Ganz offensichtlich ist Nintendo derzeit nicht in der Lage der Marktnachfrage nach Wii- und DS-Geräten ausreichend nachzukommen - die Fertigungskapazitäten geben dies nicht her. Nintendos CEO Satoru Iwata gab dies in einer Diskussion zu den Quartalsergebnissen zu und nannte als Grund, dass man die hohe Nachfrage so nicht kalkuliert habe.
In Anbetracht dessen, habe man vorerst auch Überlegungen zu weiteren Vertriebsmöglichkeiten auf Eis
gelegt und will diese Pläne erst dann wieder verfolgen, wenn man der Nachfrage gerecht werden kann. Vorwürfe, dass man auf Grund der hohen Nachfrage auf günstigere Bauteilkomponenten zurückgreife, wies CEO Iwata von sich - man wäre schließlich sonst nicht in dieser Situation.

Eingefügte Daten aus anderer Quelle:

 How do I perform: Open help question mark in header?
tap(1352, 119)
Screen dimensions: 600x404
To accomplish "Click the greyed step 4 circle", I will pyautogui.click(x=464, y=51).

Wie und wann Nintendo die Lieferschwierigkeiten in den Griff bekommen wird, teilte der Nintendo-Chef nicht mit.
Zu Absatzzahlen des Nintendo Wii sind derzeit keine Zahlen bekannt, zu dem mobilen Gerät Nintendo DS wird davon gesprochen, dass monatlich 2,5 Millionen Stück verkauft werden.